First, if you have a large number of tiles of one particular size that are in a regular grid (for example, the tilemap itself), keep that separate if you've already got an efficient way to handle that. If you're mixing all these map tiles into what are probably a much smaller number of odd-sized sprites/tiles, then your problem is really that you're paying the high cost of your search-a-single-list approach for probably several times as many graphics as you need to. You only want to pay that cost for the items that you don't have a better solution for.

A quad-tree or similar spacial-partitioning system is the general approach and if you have a fairly even mix of tile sizes and such it might be the best fit. But it comes at some complexity -- for example, if a movable image like an NPC or enemy moves between partitions, you have to update those lists. Its not especially hard, but other solutions are simpler if you don't need the full generality of that solution, and if the number of odd-sized/non-gridded objects is relatively low.
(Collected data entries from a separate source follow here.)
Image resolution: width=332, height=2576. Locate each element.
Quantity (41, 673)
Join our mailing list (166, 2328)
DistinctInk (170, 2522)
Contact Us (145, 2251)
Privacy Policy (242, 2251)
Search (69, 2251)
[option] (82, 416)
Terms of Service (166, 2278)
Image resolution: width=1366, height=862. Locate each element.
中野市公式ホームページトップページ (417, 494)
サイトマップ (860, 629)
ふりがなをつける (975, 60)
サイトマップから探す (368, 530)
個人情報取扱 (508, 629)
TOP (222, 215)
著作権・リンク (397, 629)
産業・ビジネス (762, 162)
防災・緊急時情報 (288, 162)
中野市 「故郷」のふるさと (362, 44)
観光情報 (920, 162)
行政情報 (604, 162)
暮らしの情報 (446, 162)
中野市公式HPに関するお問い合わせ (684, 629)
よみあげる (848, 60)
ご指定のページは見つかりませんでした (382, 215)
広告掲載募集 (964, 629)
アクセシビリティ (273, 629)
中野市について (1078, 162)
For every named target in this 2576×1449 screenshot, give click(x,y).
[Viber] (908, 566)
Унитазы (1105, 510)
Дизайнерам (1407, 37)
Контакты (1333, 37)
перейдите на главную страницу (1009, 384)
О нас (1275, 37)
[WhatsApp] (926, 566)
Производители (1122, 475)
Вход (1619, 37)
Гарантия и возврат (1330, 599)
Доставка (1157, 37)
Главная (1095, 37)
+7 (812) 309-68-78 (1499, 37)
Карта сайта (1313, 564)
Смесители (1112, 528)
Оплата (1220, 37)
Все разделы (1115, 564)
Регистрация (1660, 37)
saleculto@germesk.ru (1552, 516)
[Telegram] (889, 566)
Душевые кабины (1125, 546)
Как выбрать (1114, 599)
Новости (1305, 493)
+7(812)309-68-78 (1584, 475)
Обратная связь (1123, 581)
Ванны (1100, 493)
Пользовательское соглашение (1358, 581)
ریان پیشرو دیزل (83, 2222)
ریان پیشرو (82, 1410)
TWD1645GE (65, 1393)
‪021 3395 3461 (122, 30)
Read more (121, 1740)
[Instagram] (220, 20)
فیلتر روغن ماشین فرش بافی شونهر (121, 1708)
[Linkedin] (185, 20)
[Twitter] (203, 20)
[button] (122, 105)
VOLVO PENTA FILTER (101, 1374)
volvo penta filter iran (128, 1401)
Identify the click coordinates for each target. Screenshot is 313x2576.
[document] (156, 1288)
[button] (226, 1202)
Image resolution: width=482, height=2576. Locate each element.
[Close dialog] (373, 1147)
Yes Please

Sorting your list in various ways can help too, so that you don't have to iterate the entire thing every frame. For example, you could sort the entire list based on distance to the viewport, and decide on some larger-than-the-viewport distance that includes the entities you need to consider every frame. Now, you iterate through only those "near" objects every frame, and periodically you resort the whole list -- maybe once per second. You don't even need to do a full sort, you just need to partition the list into 'near' and 'far' parts -- in C++ that would be std::partition or std::stable_partition, but I'm not sure what the best C# equivalent would be.

Some other implementation details to be aware of are:

• You don't want to literally move the list contents around if they're expensive to copy, you'd probably want to sort a list of references. In C# this is probably already taken care of, just be sure you know about how structs/classes differ. In C++ this would be an issue you'd have to deal with yourself, either by sorting through a list of references, or possibly by making the objects cheap to move.
• You probably don't care about the *actual* distance for this sorting, so save yourself the cost of a square-root per object by just squaring the threshhold (once) instead. You'll get the same order/partition out regardless.